Sgranammo gli occhi, domandandogli quali fossero queste pecche.
 
«Un matrimonio segreto, che potrebbe compromettere il suo fidanzamento, e un eccesso di zelo per quanto riguarda un vecchio caso: era piuttosto giovane e a quanto pare, durante un interrogatorio, percosse un sospettato con così tanta forza da ucciderlo. Fu la posizione di un suo zio a salvarlo e a tacere il tutto».
 
«Ma se queste storie trapelassero e finissero nelle mani dei giornali, segnerebbero la sua fine», conclusi.
 
Holmes annuì e tornò a concentrarsi sulla sua pipa, finché non l’abbandonò sulla mensola del camino.
 
«Bene, Hopkins. Avrò bisogno ancora di lei questa notte. Mi auguro che sua moglie non la stia aspettando per cena».
 
«Sono al suo servizio, Mr. Holmes», disse impettito.
 
«Perfetto. In questo istante sono le nove e trenta. Lei dovrà appostarsi fuori da questo indirizzo – ecco, lo tenga a mente e poi getti nel fuoco il foglietto – fino al nostro arrivo. Controlli ogni singolo movimento: servitù, cocchieri di passaggio, e chiunque vi risieda».
 
Hopkins lesse l’indirizzo e alzò lo sguardo verso Holmes, l’espressione stupita.
 
«Questo è l’indirizzo di Milverton».
 
«Per l’appunto. Dovrà prestare estrema attenzione. Io e Watson la raggiungeremo a mezzanotte. Contatti anche gli uomini che stanno attendendo notizie di Baker al di fuori di Scotland Yard: quando Milverton lascerà il commissariato, una volta terminato l’interrogatorio, dovranno precipitarsi qui. Che impieghino ogni mezzo disponibile anche per rallentare il suo ritorno a casa. Sono stato chiaro?»
 
«Cristallino, Mr. Holmes».
 
Una volta che Hopkins si fu allontanato in tutta fretta da Baker street, Holmes volse la sua attenzione sul sottoscritto.
 
«Watson, sei disposto a mutare il nostro concerto in un’effrazione, nonostante sia la Vigilia? Certo, dovremmo fare tutto ciò senza un eccessivo preavviso e rischiando di finire fra le mani di uno degli uomini più pericolosi di Londra, ma la causa mi sembra delle migliori».
 
«È sempre un piacere mettere a repentaglio la mia libertà per tali cause».
 
Il mio amico mi sorrise, posandomi una mano sull’avambraccio e stringendolo leggermente.
 
«Nel peggiore dei casi condivideremo anche la cella, oltre che l’appartamento.

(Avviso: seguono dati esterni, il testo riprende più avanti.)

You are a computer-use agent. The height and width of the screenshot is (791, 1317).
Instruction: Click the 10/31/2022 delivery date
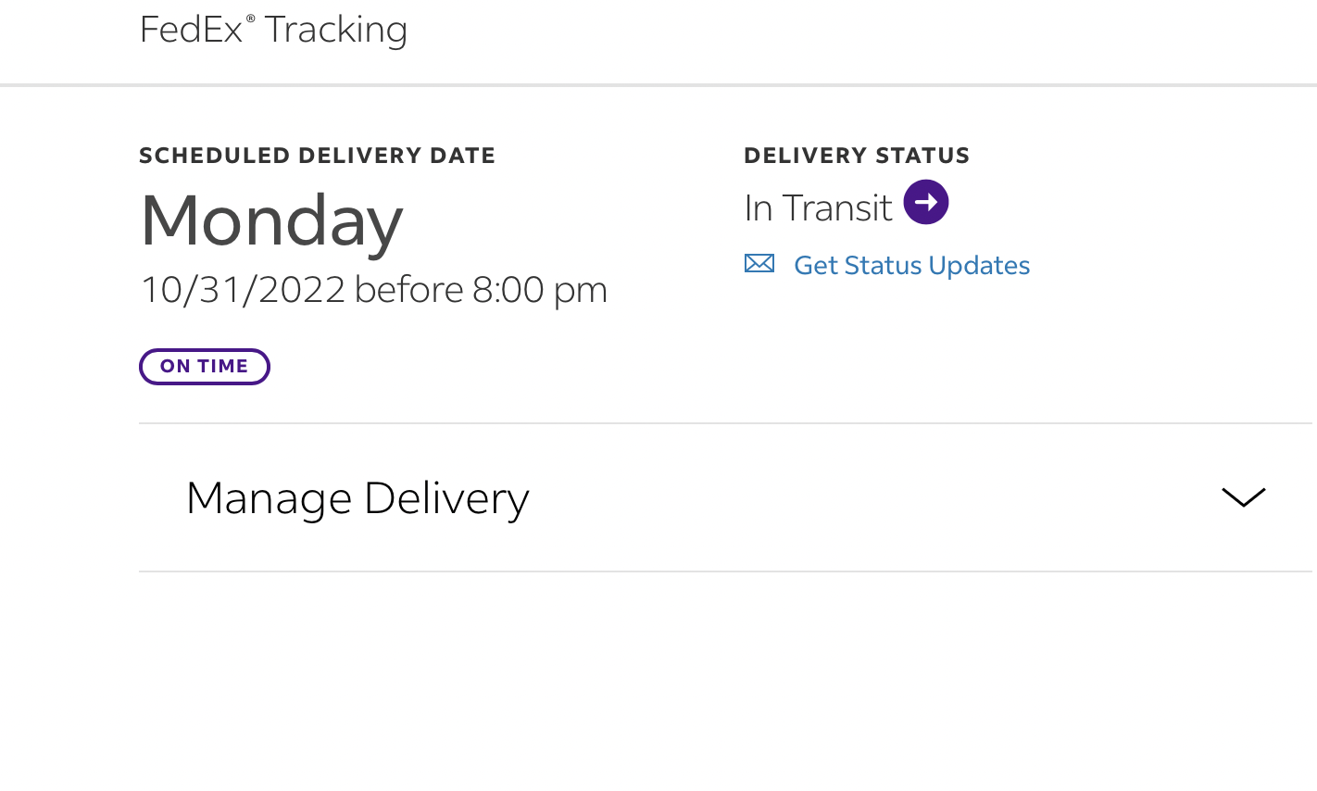243,290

Perfetto. Resta vestito in questo modo: fingeremo di tornare da teatro e potremmo camminare senza dare eccessivamente nell’occhio. Prepara le maschere e le scarpe da tennis».
 Annuii e feci per andare verso camera mia per prendere ciò di cui necessitavamo, quando mi bloccai, voltandomi ancora una volta verso di lui.
 
«Holmes, siamo a conoscenza di ciò che stiamo cercando?»
 
«Vaghiamo nel buio più totale, amico mio. L’unica fiammella che intravvedo è quella della speranza che nella sua cassaforte o scrivania vi siano dei documenti incriminanti, cosa che ritengo assai probabile per un uomo meticoloso come Milverton».
 
E detto ciò si chiuse in un silenzio ermetico, prendendo la decisione di compensare il mancato concerto con una sua esibizione al violino, la quale, sinceramente, mi godetti con estremo piacere  più di quanto sarebbe accaduto di fronte ad un gruppo di estranei muniti di spartito.
 

________

 
«Nella casa tutto tace da circa un’ora, Mr. Holmes. Milverton è ancora al commissariato e sembra che il suo studio si trovi al piano terra, sul lato Est. È piuttosto facile da individuare: è l’unico con le finestre  a bovindo. Sono riuscito ad intravvedere l’interno poco prima delle dieci, quando poi una serva ha tirato le tende, ma comunque non credo che vi siano dubbi».
 
«Ottimo lavoro, Hopkins. Adesso tocca a noi due, Watson. Pronto? Perfetto. Lei rimanga fuori, invece. Nel caso vedesse avvicinarsi Milverton ci faccia un segnale. Andiamo».
 
Il freddo era pungente quella notte e Holmes trovò alcune difficoltà nello scassinare la porta sul retro. Io non riuscivo a smettere di tremare, non so se per la tensione o il gelo. Quando riuscimmo ad entrare, tuttavia, provai un enorme sollievo: la casa era calda ed accogliente, ma il buio regnava sovrano nel corridoio in cui io e il mio collega ci trovavamo. Tentai di procedere a tentoni, con il risultato che colpii con la tibia uno spigolo e dovetti mordermi la lingua per non liberare un gemito di dolore. Holmes, d’altra parte, sembrava muoversi perfettamente nell’oscurità e mi prese la mano, conducendomi lungo un corridoio interminabile con più porte.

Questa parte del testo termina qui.